An Orange-based Hebrew day school is one big step closer to opening a new childcare center at the vacant site of a former private school on Whitney Avenue, thanks to a unanimous vote of support by city zoners.
That was one of three projects to receive final votes on Tuesday during the latest monthly meeting of the city’s Board of Zoning Appeals. In three separate requests for zoning relief, the commissioners said ‘yes’ for Whitney Avenue daycare, ‘yes’ for denser housing on Whalley Avenue, and a resounding ‘no’ for more convenience stores doling out junk food in the Hill.
Each of those projects were before the BZA Tuesday night in the form of special exception applications first heard by local zoners last month. All three were then referred by the BZA to the City Plan Commission, which provided advice to the board before they took their final votes Tuesday.
The zoners unanimously approved a request by the Orange-based New Haven Hebrew Day School, Inc. for a special exception to allow for a child daycare center for up to 24 children at 97 Whitney Ave. in a residential-office-zoned stretch on the downtown-East Rock border.
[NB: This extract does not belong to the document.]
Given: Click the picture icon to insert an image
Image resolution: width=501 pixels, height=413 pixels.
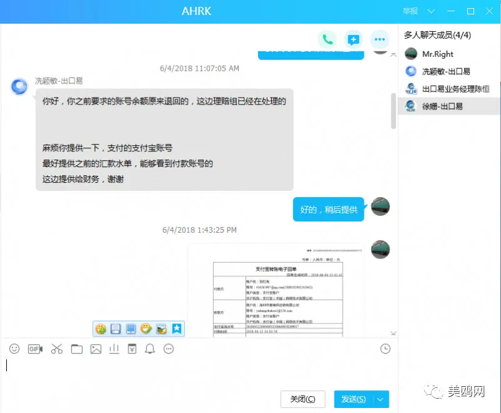Looking at the screenshot, I should pyautogui.click(x=96, y=349).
They also approved that same daycare center’s application for a special exception to permit one off-street parking space where three are required at that same Whitney Avenue site, which was most recently home to FlexSchool.
In a separate vote Tuesday night, the BZA commissioners unanimously ok’d applications by the owner of the now-closed El Amigo Felix restaurant, Kadir Catalbasoglu, for a variance to permit a rear yard of five feet where 10 feet is required, and a special exception to permit 0 off-street parking spaces where three are required at 8 Whalley Ave. The shuttered restaurant owner had requested that zoning relief to help advance his plans to build six apartments across three new floors atop the groundfloor restaurant space.
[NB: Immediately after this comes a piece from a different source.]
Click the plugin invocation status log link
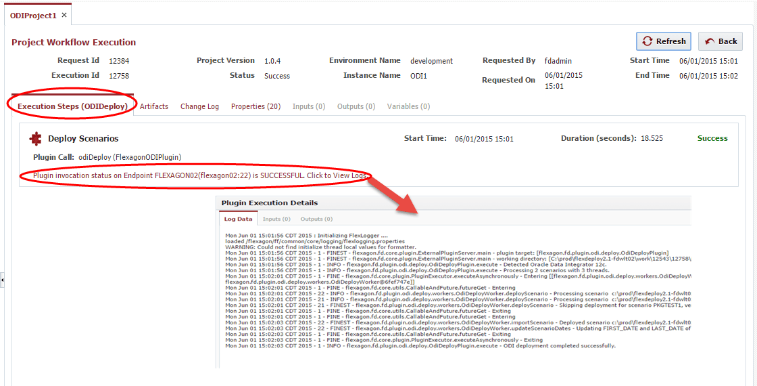Image resolution: width=757 pixels, height=386 pixels. tap(199, 175)
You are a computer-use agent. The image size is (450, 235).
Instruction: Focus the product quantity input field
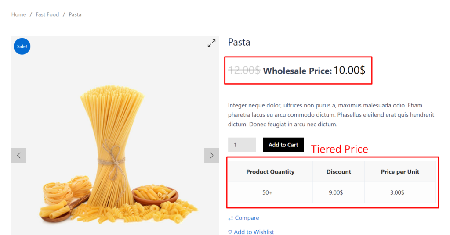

While the prospect of more housing and childcare were applauded by board members on Tuesday, a third request to turn an empty Sylvan Avenue home into a convenience store failed to move forward following a controversial public hearing on the matter back in October and a negative referral from the City Plan Commission.
Read more here about concerns from Hill and Newhallville neighbors and community leaders that sugary and greasy foods in the form of convenience stores are crowding their communities.
“I don’t feel it was an asset to that neighborhood,” BZA Chair Mildred Melendez said Tuesday. She said cramming multiple small food marts within a given space “isn’t good business, good neighboring, and it’s not anything that’s gonna advance the city.”
And with that, the commissioners voted unanimously against property owner Jassim Uddin’s request for a special exception to permit a neighborhood convenience use at 114 Sylvan Ave.